Hannu Verkasalo, who has the public examination of his doctoral dissertation at Helsinki University of Technology on April 17th, says that "the usage of new smartphone applications, including the mobile Internet, games, multimedia and map applications, has been increasing among smartphone users and reaches already 40% of total face time". However, most of the usage is still based on voice and text messaging.
As many as 90% of smartphone users want to have computer like functionalities in their devices, and in practice already close to 40% of aggregate face time is based on Internet browsing, multimedia features and other new applications instead of talking on the phone, writing or reading text messages, or using the phonebook. Potential usage of new applications could be even higher, however.

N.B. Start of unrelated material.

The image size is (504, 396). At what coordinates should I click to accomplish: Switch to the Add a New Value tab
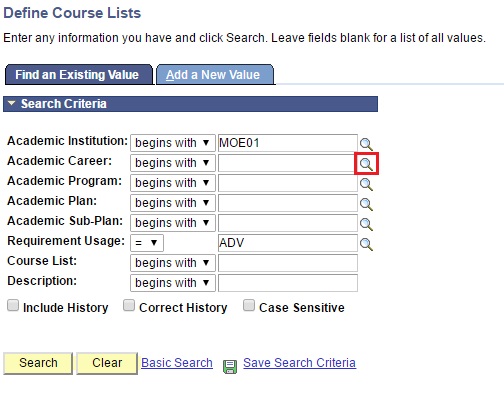[213, 75]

The results published in the dissertation, based on multi-year studies conducted in Finland, indicate that only 31% of smartphone users, who would like to use mobile email with their smartphones, use email in practice. For multimedia messaging (MMS), this ratio is 70%, and for mobile Internet browsing, it is 72%. Still, the figures indicate that there are significant gaps between intentions and actual use.

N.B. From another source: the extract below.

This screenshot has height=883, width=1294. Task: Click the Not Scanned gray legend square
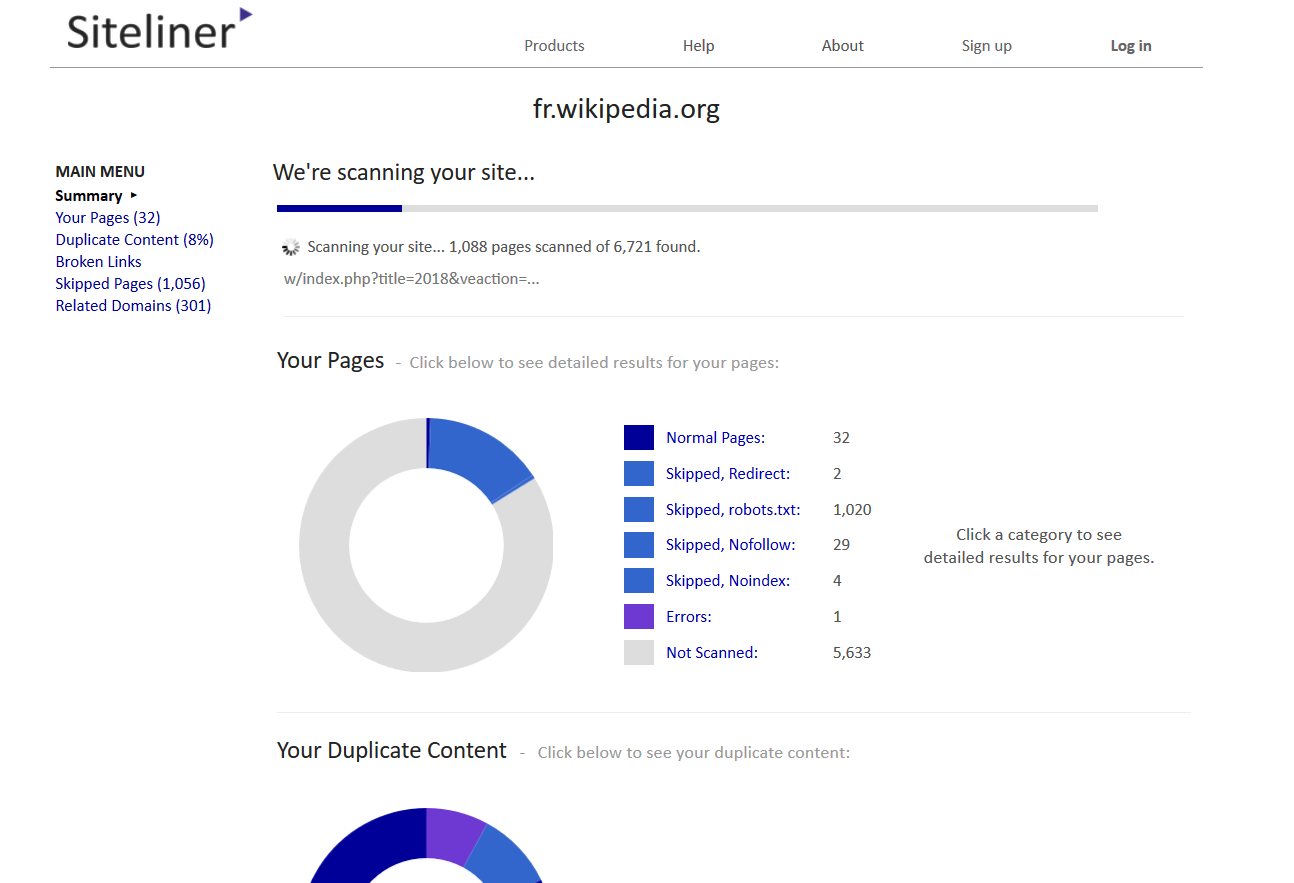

Based on the research, Internet browsing, multimedia messaging, and multimedia applications face the highest demand out of new smartphone features. In contrast, wireless file sharing applications, instant messaging and mobile Internet calls are not that attractive, when asked from consumers.

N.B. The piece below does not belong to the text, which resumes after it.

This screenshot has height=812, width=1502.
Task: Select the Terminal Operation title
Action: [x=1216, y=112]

The dissertation, named "Handset-Based Analysis of Mobile Service Usage", is published at Helsinki University of Technology, and is the first academic publication that is based on large consumer studies in which the usage of mobile services is studied with device-based metrics. The dataset used by Verkasalo is based on several surveys and in-device usage measurements of 1 260 Finnish subscribers in annual studies of 2-3 months each.
Top 25% of users generate most of the usage
Based on the measurements, the usage of mobile services is very concentrated. The top 25% of users generate 51% of all voice usage but as much as 87% of Internet browsing, 100% of email and 69% of camera usage. The most typical motive to use the new features of smartphones is still to "kill time", instead of using applications in utilitarian use. Despite the rapid diffusion of the mobile Internet, multimedia application usage has been increasing even faster. The research concludes also humoristic facts, for example clear peaks in camera usage are observed in weekend nights, and on average people leave the office on Fridays earlier than on other days.
In-device sensors facilitate next generation mobile services
In the future, smartphone sensors can be used in building adaptive user interfaces, advertising solutions based on context and behavior, interactive and real-time applications of social media, and services capable of predicting future movements and actions. According to Verkasalo, "due to the increasing processing power and more sophisticated sensor capabilities of today's smartphones, various kinds of next generation mobile and web applications can be built that are context sensitive, capable of learning and real-time by nature".